Saved data entries
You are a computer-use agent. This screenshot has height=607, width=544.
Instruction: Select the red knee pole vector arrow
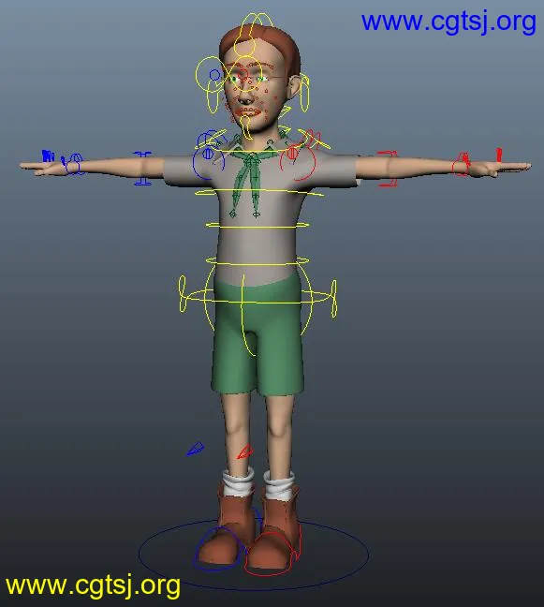pos(245,452)
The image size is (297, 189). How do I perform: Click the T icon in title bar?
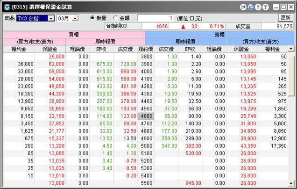tap(266, 7)

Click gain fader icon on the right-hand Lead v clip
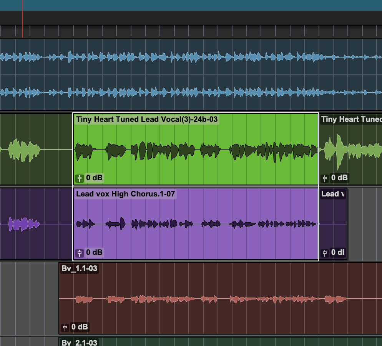[325, 253]
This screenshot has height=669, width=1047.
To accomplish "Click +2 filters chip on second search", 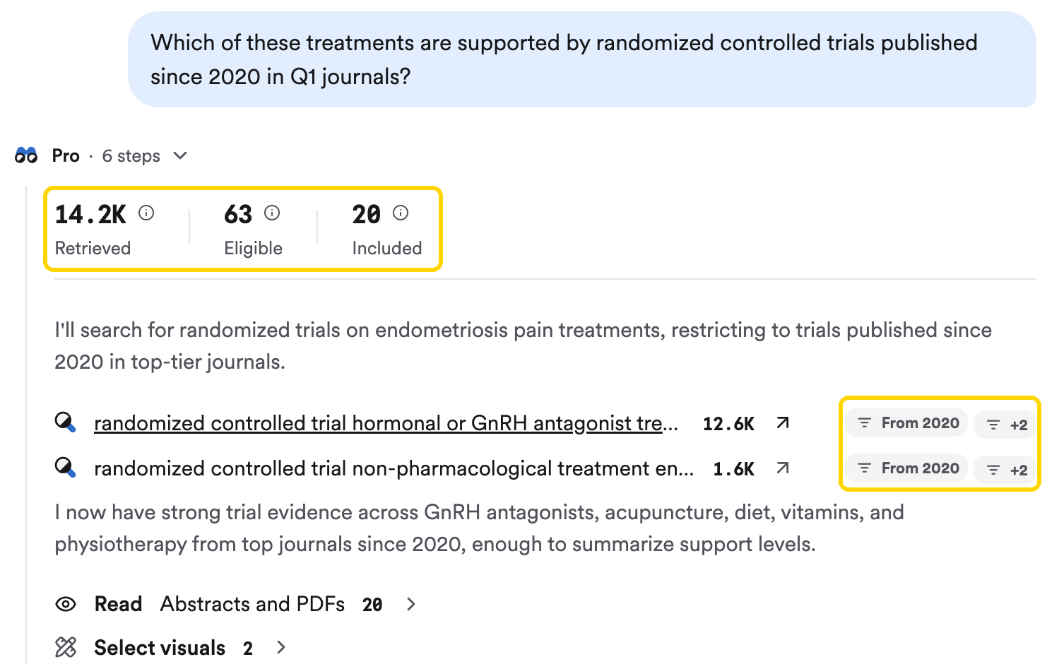I will click(x=1007, y=470).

EXERCISE PROMPT -
Among the entries above, how many lines hold the string "width"? Answer with the bare number.

COMPLETED TASK -
2